Я двигался как бы в чаду, и эта музыка, и эти люди вокруг, и то, что я делал, и то, что делали они, казалось мне порождением чудовищного бреда, кошмаром, который всё длился и длился, и никак не мог кончиться, и я силился вырваться из него, проснуться, и не мог, и всё глубже затягивала меня эта страшная паутина, и сама надежда высвободиться из неё, разорвать эти путы становилась всё призрачнее, и я терял её из виду, и свет казался мне мраком, и мне становилось трудно дышать, мысли мои начинали беспорядочно метаться, то вдруг цепенели, и тогда я становился подобен заводной кукле или марионетке в театре кукольника, и он дёргал за невидимые нити, и члены мои совершали движения танца без участия с моей стороны, как будто тело моё уже не принадлежало мне, и жизнь моя пресеклась; а такие минуты сознание моё почти совершенно гасло, и чувства притуплялись настолько, что я переставал сознавать, где я нахожусь, и что всё это значит, и я слышал голоса и не знал, обращаются ли они ко мне или к кому-то другому и проносятся мимо, и есть ли кто-нибудь вокруг, и есть ли вообще что-то, я не знал этого, я был подобен сомнамбуле, я забыл, откуда я пришёл, танец управлял мною, и я никуда не шёл, это было танцем.

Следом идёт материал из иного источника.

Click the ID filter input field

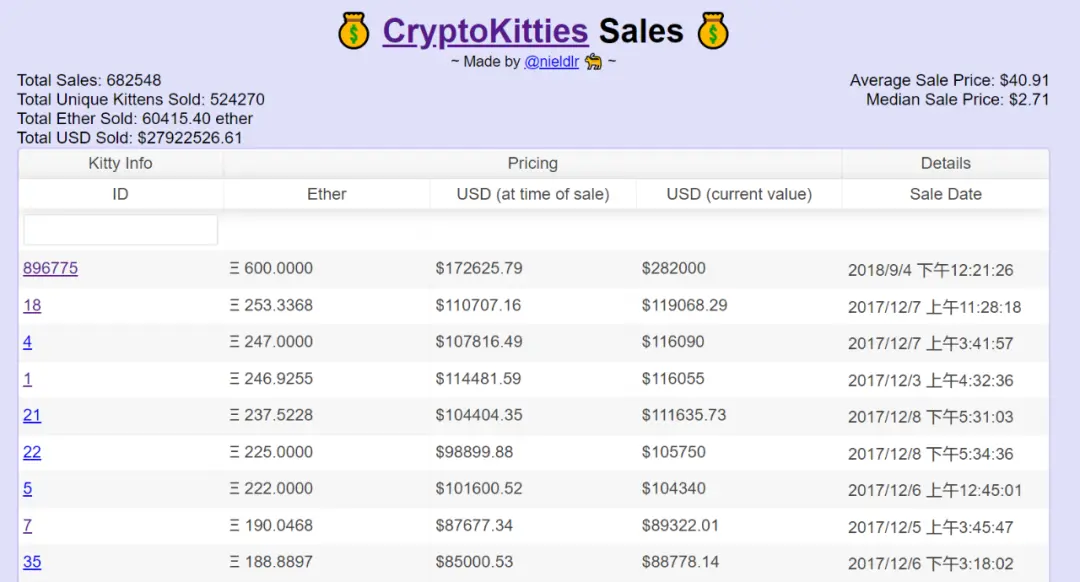[x=121, y=230]
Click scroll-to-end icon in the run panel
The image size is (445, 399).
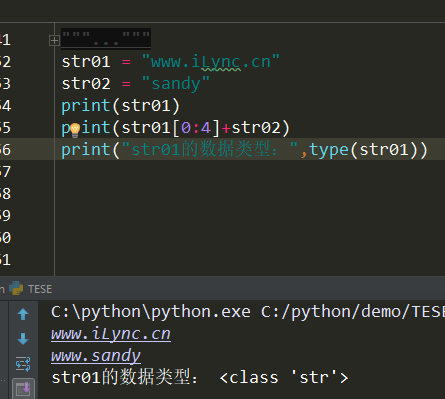(x=23, y=389)
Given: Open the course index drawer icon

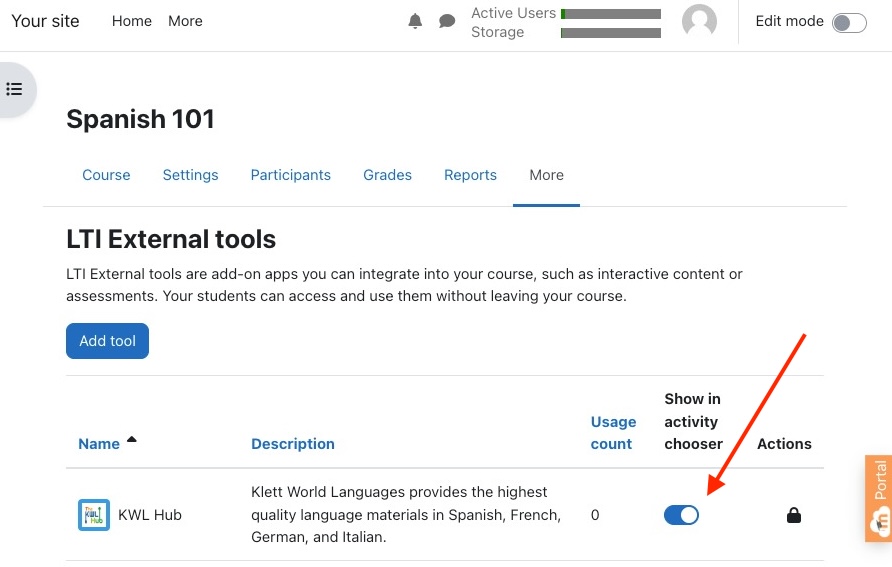Looking at the screenshot, I should click(x=14, y=89).
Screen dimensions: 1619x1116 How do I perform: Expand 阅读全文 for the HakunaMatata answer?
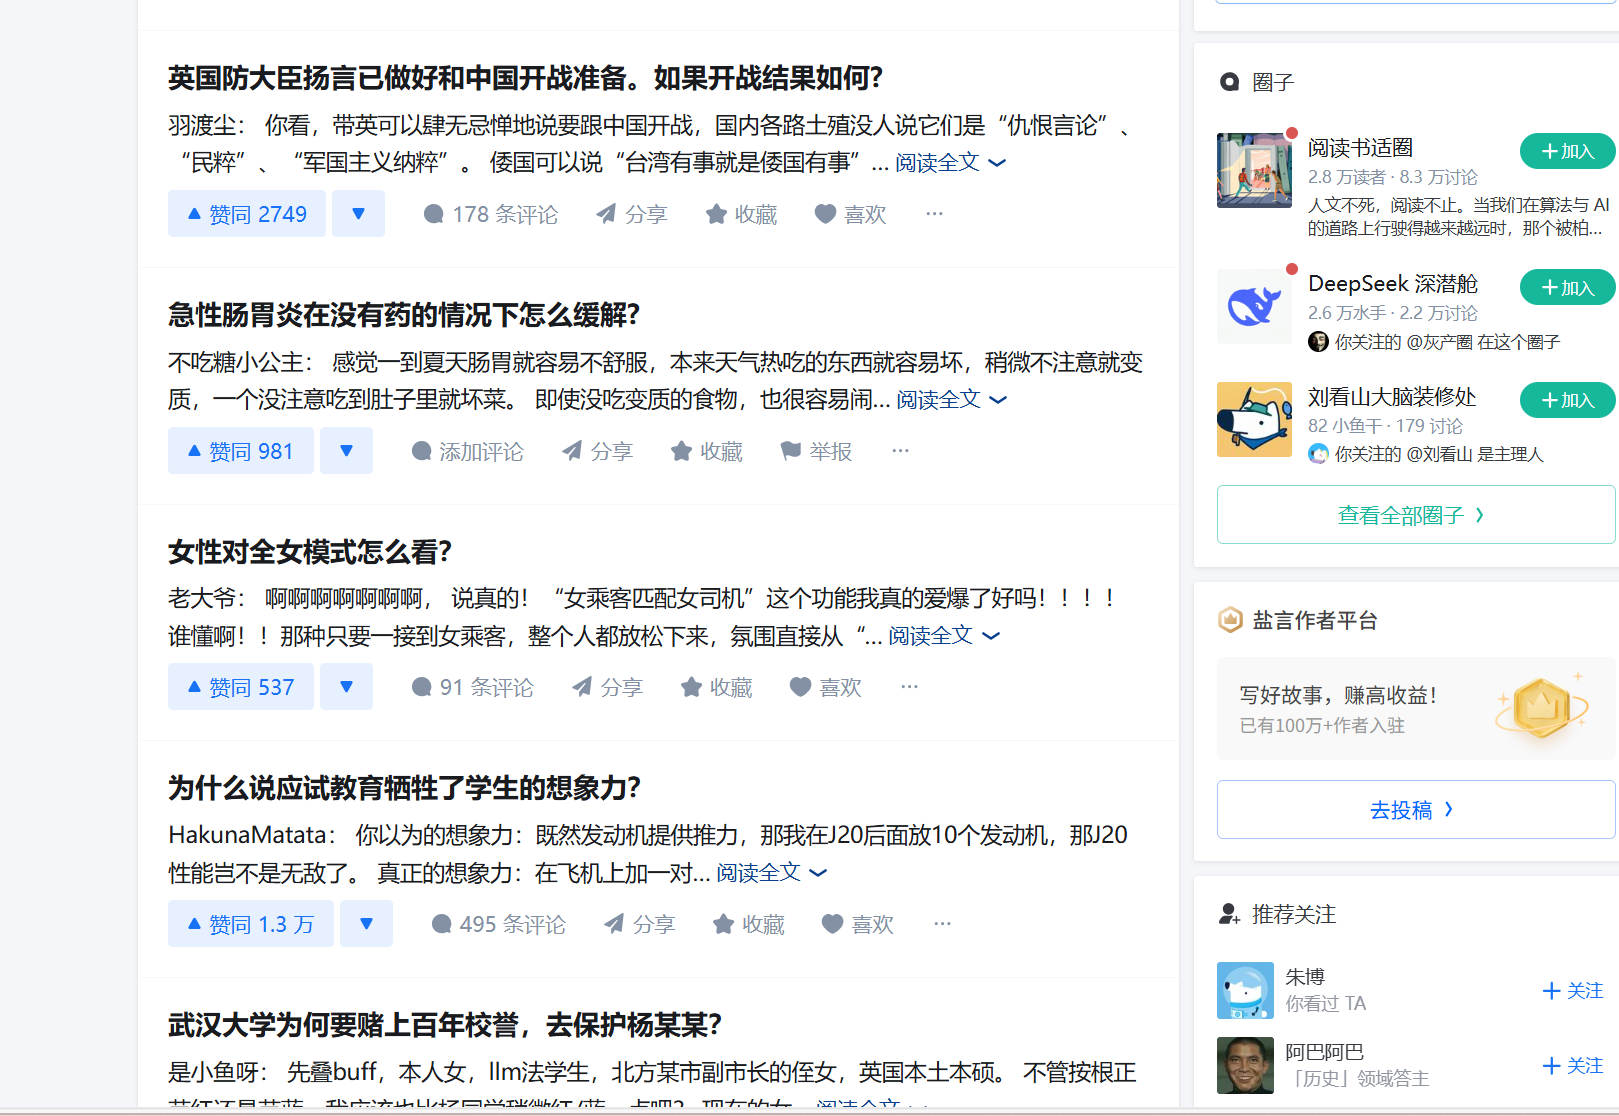click(x=770, y=873)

Мои партнёрши сменяли одна другую, а я порою даже не замечал этого, двигаясь и мысля по инерции или вовсе перестав мыслить, и они говорили мне что-то, спрашивали и смеялись, и просили меня шутить, они непременно желали растормошить меня, чтобы я шутил с ними, и обижались, когда это им не удавалось.